Q4-8)	Problem 4 says that we should terminate the program if quit is the first
	word or end-of-file is reached.  If we are getting commands from the
	terminal stdin, how will we get an end-of-file condition?  Thank you.
A4-8)	If a user enters ctrl-d (hold down control key and press d key), the
	terminal drive sends what amounts to an eof condition to the library
	function that is processing stdin input.
	  If you redirect stdin from a file, the eof condition will be raised
	when you attempt to read past the end of the file.

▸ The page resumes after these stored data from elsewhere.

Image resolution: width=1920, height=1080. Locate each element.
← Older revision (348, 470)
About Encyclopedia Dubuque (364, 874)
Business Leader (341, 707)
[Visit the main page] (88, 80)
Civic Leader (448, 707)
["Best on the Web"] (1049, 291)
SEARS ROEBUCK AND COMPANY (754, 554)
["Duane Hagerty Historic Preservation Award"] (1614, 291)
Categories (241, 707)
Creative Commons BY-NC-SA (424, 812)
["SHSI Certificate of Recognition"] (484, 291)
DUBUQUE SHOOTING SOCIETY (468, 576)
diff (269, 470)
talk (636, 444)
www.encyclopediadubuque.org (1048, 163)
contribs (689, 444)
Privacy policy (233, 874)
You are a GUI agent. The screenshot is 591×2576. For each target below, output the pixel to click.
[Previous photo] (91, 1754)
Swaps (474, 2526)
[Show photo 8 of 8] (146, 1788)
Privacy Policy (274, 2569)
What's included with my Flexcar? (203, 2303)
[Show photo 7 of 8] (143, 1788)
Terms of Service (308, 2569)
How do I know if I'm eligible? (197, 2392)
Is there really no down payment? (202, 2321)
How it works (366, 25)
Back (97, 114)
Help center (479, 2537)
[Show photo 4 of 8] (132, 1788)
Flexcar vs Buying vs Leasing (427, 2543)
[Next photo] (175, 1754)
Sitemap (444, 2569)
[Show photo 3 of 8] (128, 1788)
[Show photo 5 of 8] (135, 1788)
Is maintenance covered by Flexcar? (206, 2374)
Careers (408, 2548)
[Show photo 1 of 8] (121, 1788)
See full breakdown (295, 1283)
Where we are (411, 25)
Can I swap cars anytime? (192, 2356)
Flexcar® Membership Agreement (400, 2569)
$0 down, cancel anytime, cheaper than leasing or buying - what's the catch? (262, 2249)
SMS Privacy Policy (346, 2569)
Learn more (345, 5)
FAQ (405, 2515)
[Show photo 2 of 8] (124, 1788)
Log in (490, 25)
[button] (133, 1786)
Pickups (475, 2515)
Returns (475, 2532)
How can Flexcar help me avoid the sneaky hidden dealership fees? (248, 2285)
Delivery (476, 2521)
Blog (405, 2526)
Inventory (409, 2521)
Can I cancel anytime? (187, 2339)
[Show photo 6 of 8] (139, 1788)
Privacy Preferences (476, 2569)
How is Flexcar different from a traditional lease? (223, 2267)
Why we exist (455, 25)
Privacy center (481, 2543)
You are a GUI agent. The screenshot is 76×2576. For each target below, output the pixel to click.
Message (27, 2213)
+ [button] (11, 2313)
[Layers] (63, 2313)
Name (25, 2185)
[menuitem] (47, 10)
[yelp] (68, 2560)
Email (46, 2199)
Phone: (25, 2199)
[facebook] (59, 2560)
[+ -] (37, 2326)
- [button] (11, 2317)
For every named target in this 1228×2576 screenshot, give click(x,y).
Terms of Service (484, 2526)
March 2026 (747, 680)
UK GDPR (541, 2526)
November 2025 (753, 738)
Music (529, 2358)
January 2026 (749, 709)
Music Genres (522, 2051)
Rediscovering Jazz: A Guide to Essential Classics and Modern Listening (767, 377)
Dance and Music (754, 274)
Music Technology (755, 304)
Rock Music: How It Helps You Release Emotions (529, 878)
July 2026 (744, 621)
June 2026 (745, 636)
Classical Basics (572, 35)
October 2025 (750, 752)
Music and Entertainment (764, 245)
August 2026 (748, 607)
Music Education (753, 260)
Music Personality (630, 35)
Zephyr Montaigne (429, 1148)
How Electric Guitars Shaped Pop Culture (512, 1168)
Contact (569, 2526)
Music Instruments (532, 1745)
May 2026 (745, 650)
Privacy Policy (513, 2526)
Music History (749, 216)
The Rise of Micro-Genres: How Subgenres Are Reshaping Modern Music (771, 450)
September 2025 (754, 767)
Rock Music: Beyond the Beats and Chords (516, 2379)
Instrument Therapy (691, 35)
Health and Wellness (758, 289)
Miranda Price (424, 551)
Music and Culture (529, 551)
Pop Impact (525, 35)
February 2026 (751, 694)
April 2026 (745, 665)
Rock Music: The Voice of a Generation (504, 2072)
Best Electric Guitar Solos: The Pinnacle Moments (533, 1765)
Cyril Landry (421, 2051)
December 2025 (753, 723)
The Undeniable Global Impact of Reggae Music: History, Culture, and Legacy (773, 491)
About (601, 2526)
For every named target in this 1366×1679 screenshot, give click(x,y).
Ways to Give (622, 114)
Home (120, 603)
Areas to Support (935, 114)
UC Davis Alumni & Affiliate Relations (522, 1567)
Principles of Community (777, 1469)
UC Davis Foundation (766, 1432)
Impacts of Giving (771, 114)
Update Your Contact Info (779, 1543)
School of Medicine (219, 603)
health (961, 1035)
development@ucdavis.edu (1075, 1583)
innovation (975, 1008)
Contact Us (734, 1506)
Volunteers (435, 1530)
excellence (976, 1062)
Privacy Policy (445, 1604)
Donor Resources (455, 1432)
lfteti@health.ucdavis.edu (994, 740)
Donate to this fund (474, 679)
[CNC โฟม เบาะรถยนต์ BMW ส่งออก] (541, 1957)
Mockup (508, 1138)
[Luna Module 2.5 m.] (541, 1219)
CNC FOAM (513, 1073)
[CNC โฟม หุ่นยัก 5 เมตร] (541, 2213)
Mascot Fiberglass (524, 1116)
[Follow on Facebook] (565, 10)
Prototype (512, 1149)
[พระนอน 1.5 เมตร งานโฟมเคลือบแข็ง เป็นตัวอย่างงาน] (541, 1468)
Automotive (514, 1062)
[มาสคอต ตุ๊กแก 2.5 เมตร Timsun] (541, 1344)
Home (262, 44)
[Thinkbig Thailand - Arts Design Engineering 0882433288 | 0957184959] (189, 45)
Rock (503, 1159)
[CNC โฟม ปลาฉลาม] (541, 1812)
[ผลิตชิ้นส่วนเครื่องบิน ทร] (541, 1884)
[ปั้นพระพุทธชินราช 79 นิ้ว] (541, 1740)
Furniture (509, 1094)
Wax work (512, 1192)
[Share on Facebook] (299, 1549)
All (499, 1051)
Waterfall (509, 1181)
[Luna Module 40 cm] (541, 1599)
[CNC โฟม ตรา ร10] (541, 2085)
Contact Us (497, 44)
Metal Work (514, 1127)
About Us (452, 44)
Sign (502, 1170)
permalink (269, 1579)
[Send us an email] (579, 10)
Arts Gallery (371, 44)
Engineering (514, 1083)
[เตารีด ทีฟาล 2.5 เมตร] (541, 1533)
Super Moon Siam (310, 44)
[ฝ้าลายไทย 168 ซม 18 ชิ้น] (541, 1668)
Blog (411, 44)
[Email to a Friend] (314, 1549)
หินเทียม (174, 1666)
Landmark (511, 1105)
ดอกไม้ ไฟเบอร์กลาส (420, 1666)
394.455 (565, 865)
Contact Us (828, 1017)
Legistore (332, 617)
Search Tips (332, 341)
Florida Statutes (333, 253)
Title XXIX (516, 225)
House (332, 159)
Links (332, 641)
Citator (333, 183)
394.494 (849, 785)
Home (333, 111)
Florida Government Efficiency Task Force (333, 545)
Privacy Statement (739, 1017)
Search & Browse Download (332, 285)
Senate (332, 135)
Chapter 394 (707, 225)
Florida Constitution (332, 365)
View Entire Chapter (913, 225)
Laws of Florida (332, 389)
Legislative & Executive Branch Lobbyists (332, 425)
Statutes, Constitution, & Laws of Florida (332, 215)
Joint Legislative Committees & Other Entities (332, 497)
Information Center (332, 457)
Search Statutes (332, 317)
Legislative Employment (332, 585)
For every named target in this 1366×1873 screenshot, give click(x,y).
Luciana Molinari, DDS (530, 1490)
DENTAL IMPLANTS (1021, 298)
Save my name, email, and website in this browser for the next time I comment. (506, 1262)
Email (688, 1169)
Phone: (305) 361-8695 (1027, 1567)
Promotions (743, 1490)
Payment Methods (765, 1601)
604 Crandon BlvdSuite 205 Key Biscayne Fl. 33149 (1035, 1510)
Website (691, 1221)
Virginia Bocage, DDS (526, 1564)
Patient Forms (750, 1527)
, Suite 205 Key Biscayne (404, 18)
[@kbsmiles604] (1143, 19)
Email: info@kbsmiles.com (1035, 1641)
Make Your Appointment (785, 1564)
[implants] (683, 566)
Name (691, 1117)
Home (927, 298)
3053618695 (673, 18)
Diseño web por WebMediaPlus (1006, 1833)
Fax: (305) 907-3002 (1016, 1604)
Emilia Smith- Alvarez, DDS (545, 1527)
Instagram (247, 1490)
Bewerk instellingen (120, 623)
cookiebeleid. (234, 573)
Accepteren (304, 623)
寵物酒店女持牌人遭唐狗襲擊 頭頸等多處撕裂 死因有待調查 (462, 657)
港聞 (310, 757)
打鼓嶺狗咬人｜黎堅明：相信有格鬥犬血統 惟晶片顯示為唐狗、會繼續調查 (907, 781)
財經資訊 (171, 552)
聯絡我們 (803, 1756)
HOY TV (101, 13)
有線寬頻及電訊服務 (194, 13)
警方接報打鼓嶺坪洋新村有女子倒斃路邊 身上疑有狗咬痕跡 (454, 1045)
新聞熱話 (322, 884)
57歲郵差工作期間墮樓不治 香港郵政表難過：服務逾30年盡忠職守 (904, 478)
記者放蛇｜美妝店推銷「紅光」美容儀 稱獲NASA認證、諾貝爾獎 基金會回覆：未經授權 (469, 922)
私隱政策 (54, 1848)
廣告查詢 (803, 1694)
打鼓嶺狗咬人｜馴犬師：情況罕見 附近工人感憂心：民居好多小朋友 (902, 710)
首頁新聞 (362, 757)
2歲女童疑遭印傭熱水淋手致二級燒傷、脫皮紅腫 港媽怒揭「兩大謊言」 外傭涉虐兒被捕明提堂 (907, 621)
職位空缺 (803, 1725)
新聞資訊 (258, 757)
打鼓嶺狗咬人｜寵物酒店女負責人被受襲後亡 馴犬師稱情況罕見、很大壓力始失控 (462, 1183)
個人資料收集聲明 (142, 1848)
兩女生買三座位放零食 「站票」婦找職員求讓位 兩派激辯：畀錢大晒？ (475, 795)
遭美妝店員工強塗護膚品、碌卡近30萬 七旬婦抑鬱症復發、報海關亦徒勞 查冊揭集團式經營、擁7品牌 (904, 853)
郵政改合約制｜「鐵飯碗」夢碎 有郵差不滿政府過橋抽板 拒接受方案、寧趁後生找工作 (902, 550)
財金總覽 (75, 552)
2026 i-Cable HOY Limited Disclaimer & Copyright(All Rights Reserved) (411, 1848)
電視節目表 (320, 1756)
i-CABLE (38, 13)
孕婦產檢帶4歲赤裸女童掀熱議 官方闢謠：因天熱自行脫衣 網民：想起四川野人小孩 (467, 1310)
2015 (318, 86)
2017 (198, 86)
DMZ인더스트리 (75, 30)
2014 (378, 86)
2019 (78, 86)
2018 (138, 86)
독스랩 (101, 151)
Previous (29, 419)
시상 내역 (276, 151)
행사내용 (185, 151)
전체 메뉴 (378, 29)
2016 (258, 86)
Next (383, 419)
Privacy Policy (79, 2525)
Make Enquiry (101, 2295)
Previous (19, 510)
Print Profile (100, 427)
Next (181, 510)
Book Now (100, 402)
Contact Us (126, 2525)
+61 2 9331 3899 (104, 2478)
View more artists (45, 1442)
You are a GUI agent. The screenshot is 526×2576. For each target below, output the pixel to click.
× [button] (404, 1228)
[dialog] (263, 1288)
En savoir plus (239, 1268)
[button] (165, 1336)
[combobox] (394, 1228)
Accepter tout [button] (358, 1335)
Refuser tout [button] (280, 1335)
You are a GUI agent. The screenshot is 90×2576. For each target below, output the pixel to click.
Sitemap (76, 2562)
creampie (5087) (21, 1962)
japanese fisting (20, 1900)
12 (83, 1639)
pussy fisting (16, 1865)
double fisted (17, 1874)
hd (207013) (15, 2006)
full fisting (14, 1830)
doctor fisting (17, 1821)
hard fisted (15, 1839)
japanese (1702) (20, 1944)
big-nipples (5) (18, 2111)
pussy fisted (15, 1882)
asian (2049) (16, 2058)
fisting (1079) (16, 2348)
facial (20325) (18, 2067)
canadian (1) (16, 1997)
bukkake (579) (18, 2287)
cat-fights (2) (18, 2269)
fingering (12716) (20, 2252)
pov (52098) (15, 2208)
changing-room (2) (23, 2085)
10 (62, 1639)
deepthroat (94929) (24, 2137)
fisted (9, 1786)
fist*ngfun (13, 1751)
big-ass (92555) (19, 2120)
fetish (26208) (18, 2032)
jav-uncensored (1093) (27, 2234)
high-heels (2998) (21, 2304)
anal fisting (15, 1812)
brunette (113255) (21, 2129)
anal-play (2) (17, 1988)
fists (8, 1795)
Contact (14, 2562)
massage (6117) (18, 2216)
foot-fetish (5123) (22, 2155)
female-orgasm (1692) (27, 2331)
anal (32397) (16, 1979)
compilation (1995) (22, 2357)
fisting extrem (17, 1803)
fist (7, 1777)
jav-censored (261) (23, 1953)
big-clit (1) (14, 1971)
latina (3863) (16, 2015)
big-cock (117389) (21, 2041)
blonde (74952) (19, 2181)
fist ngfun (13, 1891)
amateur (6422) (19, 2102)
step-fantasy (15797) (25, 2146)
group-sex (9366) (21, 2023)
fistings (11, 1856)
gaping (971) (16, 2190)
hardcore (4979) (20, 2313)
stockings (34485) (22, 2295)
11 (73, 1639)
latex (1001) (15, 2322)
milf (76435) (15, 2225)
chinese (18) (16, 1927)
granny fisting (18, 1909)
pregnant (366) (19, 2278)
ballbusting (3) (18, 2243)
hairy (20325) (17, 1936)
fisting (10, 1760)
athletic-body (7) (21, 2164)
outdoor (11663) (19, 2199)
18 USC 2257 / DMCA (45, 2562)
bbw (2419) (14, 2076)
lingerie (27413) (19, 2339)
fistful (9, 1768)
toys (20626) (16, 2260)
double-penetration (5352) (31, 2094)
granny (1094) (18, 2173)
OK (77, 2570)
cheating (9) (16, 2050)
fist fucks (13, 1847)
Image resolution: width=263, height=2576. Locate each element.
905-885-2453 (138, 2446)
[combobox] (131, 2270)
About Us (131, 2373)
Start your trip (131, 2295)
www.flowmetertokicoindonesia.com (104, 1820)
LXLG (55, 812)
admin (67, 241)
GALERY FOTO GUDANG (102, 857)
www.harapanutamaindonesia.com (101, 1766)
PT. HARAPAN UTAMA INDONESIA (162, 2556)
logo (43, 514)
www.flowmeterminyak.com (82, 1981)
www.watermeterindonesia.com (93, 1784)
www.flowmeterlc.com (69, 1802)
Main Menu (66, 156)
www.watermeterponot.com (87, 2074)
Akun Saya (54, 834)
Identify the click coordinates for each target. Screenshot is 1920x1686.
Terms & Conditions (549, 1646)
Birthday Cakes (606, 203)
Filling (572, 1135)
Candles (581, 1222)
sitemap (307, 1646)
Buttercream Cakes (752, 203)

Q4-9)	I don't understand how you can access the char buf[100] using int *ip
	or unsigned long *p like in your examples.  How do you put stuff in the
	character buffer if your using a integer pointer?  Are we supposed to
	store the actual words in the buffer and just print out the hex values
	or are we storing the hex values in the buffer?
A4-9)	Consider this code:

		1  char	buf[100];
		2  int	*ip;
		3  ip = (int *) buf;	// ip = (int *) (&buf[0]) works too
		4  *ip = 3;

	Line 1 declares and allocates a 100 character (byte) area of memory.
	Line 2 declares a pointer to an integer but leaves its value
		uninitialized;
	Line 3 sets the contents of ip (an int ptr) to the memory location
		(address) of the beginning of the buf array.  Visually:

			    ----
			ip |  o-|--------
			    ----	 |
			    		 v
			    		 ------------
			    	buf --->| | | | | ...
			    		 ------------
					[0][1][2] ...

		Line 3 says more.  The cast "(int *)" says "I know that
		buf is an array of chars, but I will be treating the
		first 4 bytes as containing an int when I use the variable
		ip."

	Line 4 says put the value of 3 into the location pointed at by ip AND
	do that by treating the destination as an int (since ip is an int ptr).